Fabbrica di sogni, deposito di incubi
Hollywood, oggi.
Il cinema americano è sempre meno a stelle e strisce.
Sempre più assorbe contributi dal resto del mondo.
Sino al punto che nel 2020 un film coreano vince l’Oscar come miglior film.
Oggi esiste un “sistema delle immagini che si muove a livello planetario senza il quale la stessa industria cinematografica statunitense non potrebbe sussistere”.
Christian Uva, Vito Zagarrio, Il cinema oltre il cinema, in C. Uva, V. Zagarrio (cur.), Le storie del cinema. Dalle origini al digitale, 2020


L’elusività del cinema statunitense
“La storia dell’ermeneutica sul cinema hollywoodiano [è] una specie di fiera dove si trova di tutto. […] L’analisi ha non di rado condotto ad interpretazioni radicalmente opposte degli stessi film”. I film americani, forse più di tutti, “sollecitano un’interpretazione nella stessa misura in cui ne rifuggono una particolare, definitiva e compiuta”.
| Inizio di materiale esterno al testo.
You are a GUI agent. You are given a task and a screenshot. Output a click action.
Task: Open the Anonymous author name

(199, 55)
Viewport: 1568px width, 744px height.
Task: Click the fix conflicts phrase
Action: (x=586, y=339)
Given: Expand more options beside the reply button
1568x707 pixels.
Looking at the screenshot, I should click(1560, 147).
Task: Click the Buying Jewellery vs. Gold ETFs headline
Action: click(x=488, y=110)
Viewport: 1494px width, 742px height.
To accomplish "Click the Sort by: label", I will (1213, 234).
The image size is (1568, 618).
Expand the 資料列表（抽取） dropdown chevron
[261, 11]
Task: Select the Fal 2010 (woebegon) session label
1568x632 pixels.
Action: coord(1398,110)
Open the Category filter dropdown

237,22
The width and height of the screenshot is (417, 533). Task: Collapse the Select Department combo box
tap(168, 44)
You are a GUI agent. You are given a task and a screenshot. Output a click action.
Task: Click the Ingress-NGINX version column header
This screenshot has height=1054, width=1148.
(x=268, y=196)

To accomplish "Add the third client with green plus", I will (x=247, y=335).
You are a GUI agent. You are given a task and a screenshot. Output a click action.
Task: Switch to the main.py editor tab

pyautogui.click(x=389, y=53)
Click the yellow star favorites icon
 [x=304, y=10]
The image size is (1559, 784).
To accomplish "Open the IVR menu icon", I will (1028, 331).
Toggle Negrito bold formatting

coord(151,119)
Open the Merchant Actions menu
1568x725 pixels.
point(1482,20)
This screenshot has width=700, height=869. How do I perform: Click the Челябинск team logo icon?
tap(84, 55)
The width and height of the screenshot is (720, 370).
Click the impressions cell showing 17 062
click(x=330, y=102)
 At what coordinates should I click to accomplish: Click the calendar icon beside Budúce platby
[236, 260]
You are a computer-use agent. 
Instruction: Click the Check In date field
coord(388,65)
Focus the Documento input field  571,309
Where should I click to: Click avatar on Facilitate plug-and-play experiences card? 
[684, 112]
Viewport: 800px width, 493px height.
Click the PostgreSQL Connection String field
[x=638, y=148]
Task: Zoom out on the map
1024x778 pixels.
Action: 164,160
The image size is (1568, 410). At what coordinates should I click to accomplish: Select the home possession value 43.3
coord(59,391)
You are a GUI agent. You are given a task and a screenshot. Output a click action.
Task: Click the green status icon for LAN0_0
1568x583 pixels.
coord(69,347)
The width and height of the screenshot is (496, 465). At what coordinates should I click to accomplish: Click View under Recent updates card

Leonardo Gandini, Il cinema americano attraverso i film. Introduzione, 2011

Sogno (e incubo) nel cinema americano.
Non posso che cominciare da questa citazione di uno dei massimi studiosi di cinema americano (che ci ha lasciati troppo presto, alcuni anni fa), per cominciare a parlarvi del mio libro.
La citazione è tratta dal primo a sinistra dei due libri di cui sopra (che meriterebbero una ristampa), che ha la mia età. Un libro ricco di idee e riflessioni ancora attualissime.
“È, dopotutto, una caratteristica squisitamente americana la capacità di colorare una medesima ossessione con tinte diversissime, mascherando in tal modo il senso ultimo del proprio sogno-incubo che rimanda comunque al presente”.